À travers les programmes éducatif, culturel, spirituel et distractif, la DGAPR vise la qualification des détenus à la réinsertion et à renforcer leur communication avec le monde intérieur et extérieur, a-t-il noté, précisant d’emblée et nettement son choix de former ses codétenus, qui au début, éprouvaient une absence de motivation à cause des peines trop longues pour s’inscrire dans une démarche d’apprentissage ou des problèmes psychologiques et des dépressions.

« J’avais constaté que la plupart des détenus ne faisaient rien de leurs journées, à part manger, jouer au football et dormir. J’ai donc décidé de les inciter à apprendre et à faire des études afin de leur permettre surtout de se libérer, de penser à autre chose et de passer un peu plus vite le temps derrière les barreaux », a confié ce « doyen des étudiants », relevant qu’il a adapté sa manière de travailler et innové dans ses méthodes pédagogiques, tout en s’inspirant des manuels fournis par la DGAPR et de la formation qu’il a reçu à Aït Melloul auprès de 5 autres formateurs.

Ce détenu « modèle » retrouvera sa liberté dans 3 ans avec à son actif un ouvrage intitulé « Les Hautes Orientations Royales et la philosophie de la réinsertion » qui sera publié prochainement et l’espoir de réussir sa réinsertion dans la société en trouvant un emploi.

Il rêve de se remettre en selle en créant sa propre entreprise en matière de réinsertion afin de sensibiliser quant à l’importance de l’adhésion aux programmes de réforme et de qualification, et rattraper le temps perdu avec sa fille, car « toutes ces années d’emprisonnement n’ont pas été vaines », a-t-il assuré.

De son côté, le détenu Lamfadel Achraou, analphabète et disciple de Melliani a appris à lire et à écrire pour fuir la solitude et la lassitude. Malgré les difficultés, ce quinquagénaire s’accroche et ce grâce au soutien des officiers de la prison et de ses codétenus.

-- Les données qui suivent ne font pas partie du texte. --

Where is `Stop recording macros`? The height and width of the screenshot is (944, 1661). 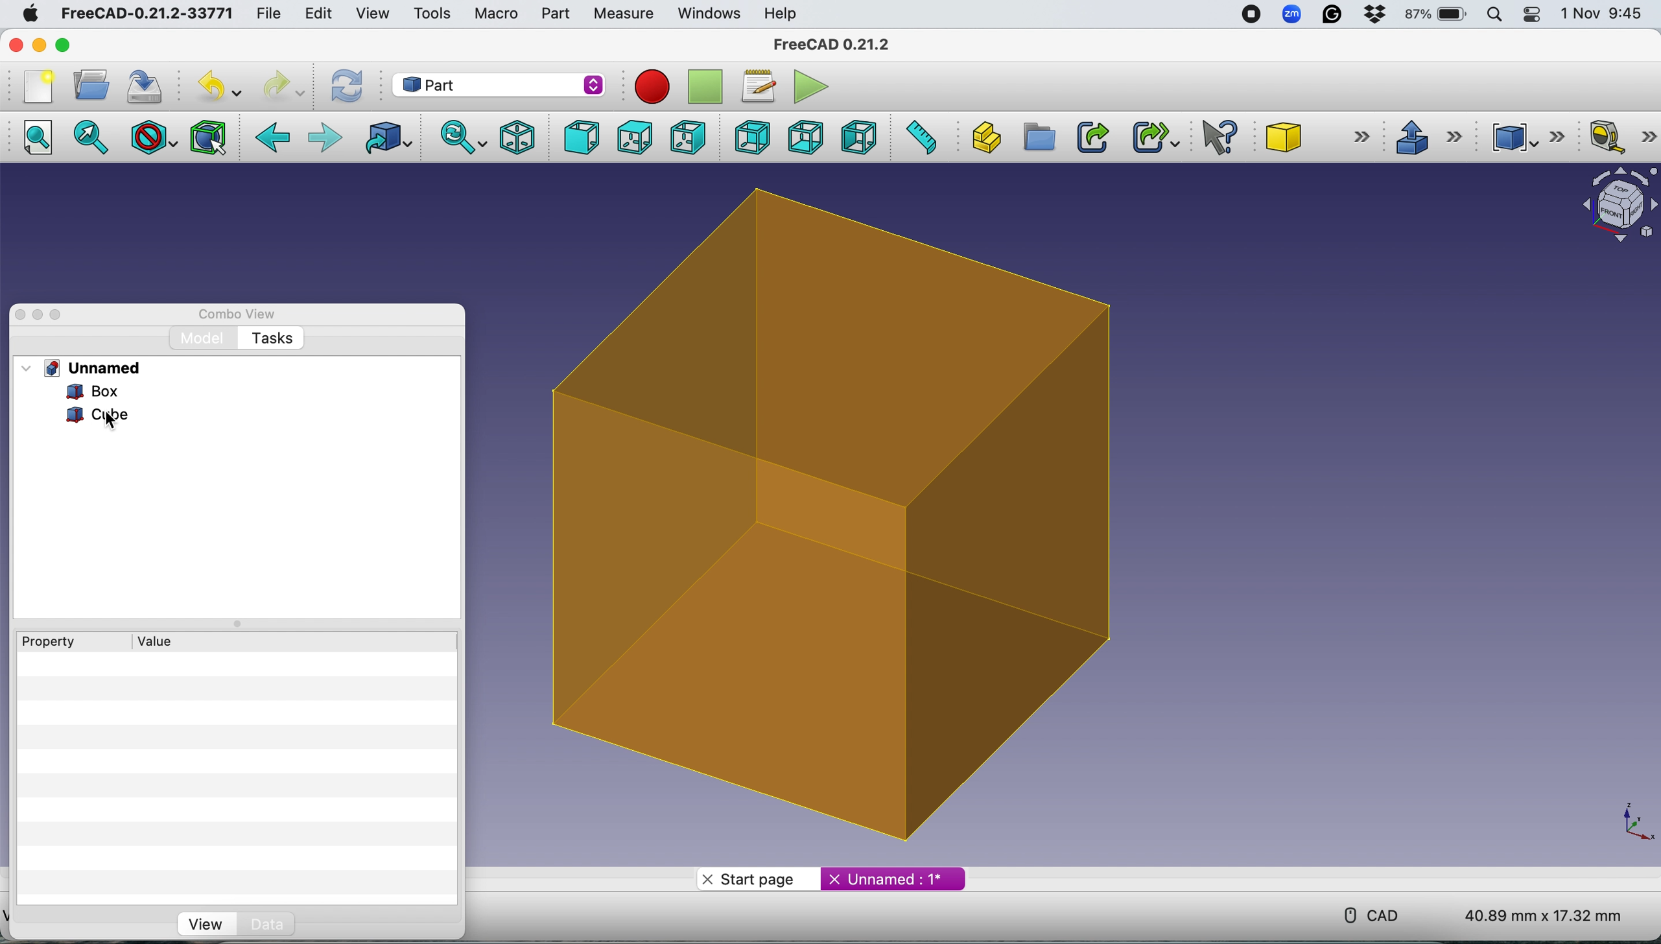 Stop recording macros is located at coordinates (707, 87).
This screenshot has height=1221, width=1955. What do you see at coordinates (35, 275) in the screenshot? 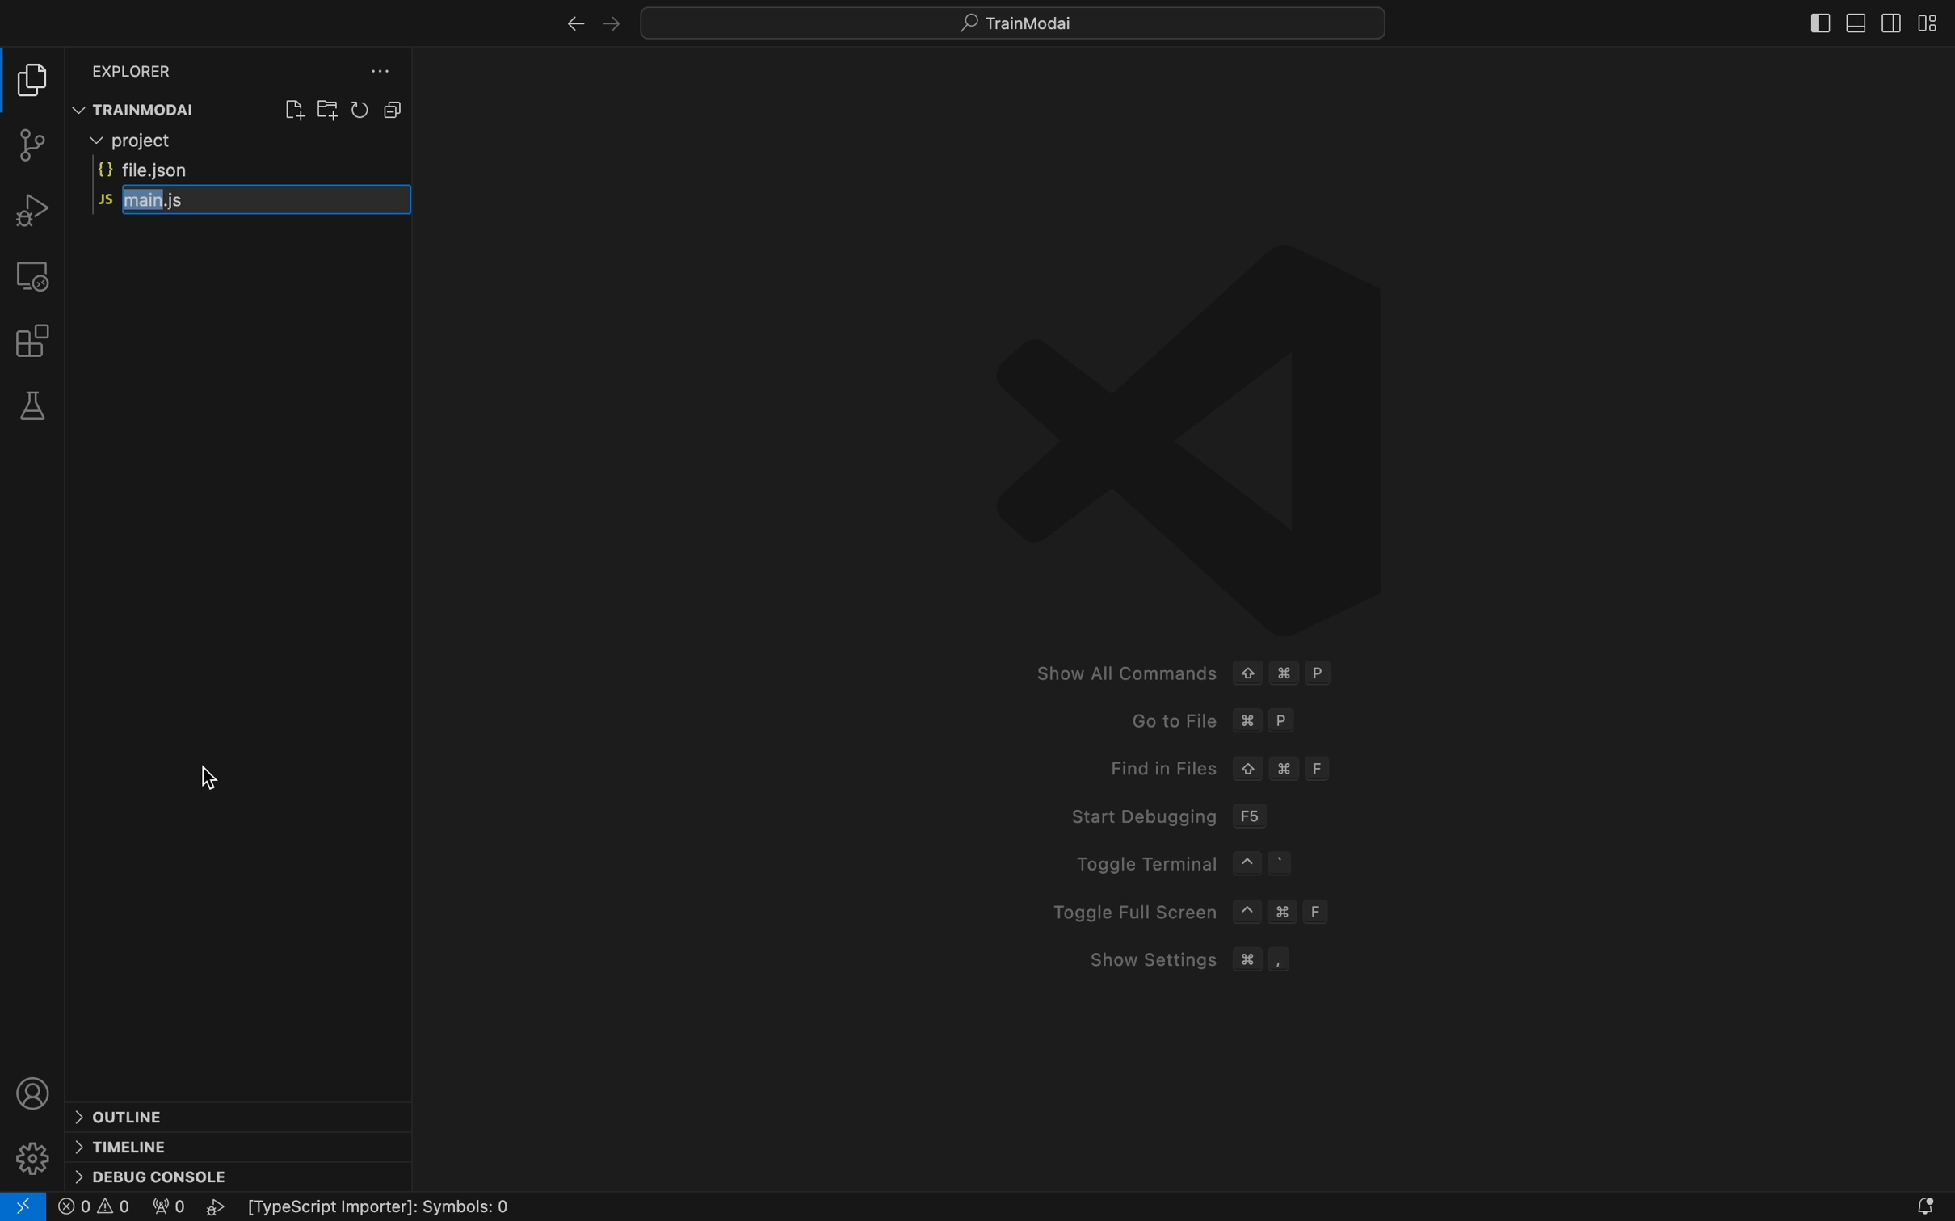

« Pas un jour ne passe sans que j’étudie. C’est devenu pour moi comme une addiction et j’en profiterai pour qu’une fois sorti d’ici, je lirai des histoires à ma petite fille », a-t-il dit avec une voix émue et les larmes aux yeux.

Le directeur de la prison centrale de Kénitra, Abdelaziz Sbyaa, a, pour sa part, souligné que la Journée nationale du détenu est une occasion pour sensibiliser davantage la société à l’importance de la réinsertion sociale et professionnelle de la population carcérale afin de préserver leur dignité et les préparer à mieux assumer leurs responsabilités, une fois leurs peines purgées.

Elle constitue également l’opportunité d’évaluer les acquis réalisés par les détenus et de jeter la lumière sur leur contribution significative et les efforts qu’ils ont fournis afin d’améliorer leur comportement, a-t-il indiqué.

Pour une insertion professionnelle effective des détenus et dans le cadre des efforts consentis par la DGAPR visant à les préparer à la réinsertion après leur libération, un programme annuel a été mis en place à travers une série d’activités dans plusieurs domaines culturels, sociaux, religieux et sportifs, entre autres, a fait savoir le responsable.

S’agissant du volet éducatif, la délégation organise un programme annuel dédié à la formation des détenus souhaitant en bénéficier en s’inscrivant dans les établissements scolaires ou universitaires, allant des cours d’alphabétisation à l’université en passant par le collège et le lycée, a ajouté M. Sbyaa.

En ce qui concerne le côté culturel, des rencontres de sensibilisation et des pièces de théâtre sont organisées en partenariat avec les institutions œuvrant dans le domaine, a affirmé le directeur, notant que sur le plan religieux des partenariats sont mis en place avec le Conseil des Oulémas et le ministère des Habous et des affaires islamiques qui désigne des cadres pour s’acquitter de leur mission d’encadrement et d’orientation et de sensibiliser quant aux vertus et aux véritables principes de la religion islamique.

Il a, de même, précisé que l’établissement pénitentiaire dispose d’un centre de formation professionnelle dans huit branches, notamment dans les métiers de l’industrie métallurgique, la menuiserie et l’artisanat, outre des ateliers qui ne nécessitent pas un niveau élevé du savoir.

M. Sbyaa a également relevé que les efforts consentis par l’établissement pénitentiaire restent insuffisants et nécessitent non seulement des partenariats avec différents acteurs mais aussi l’implication des associations de la société civile.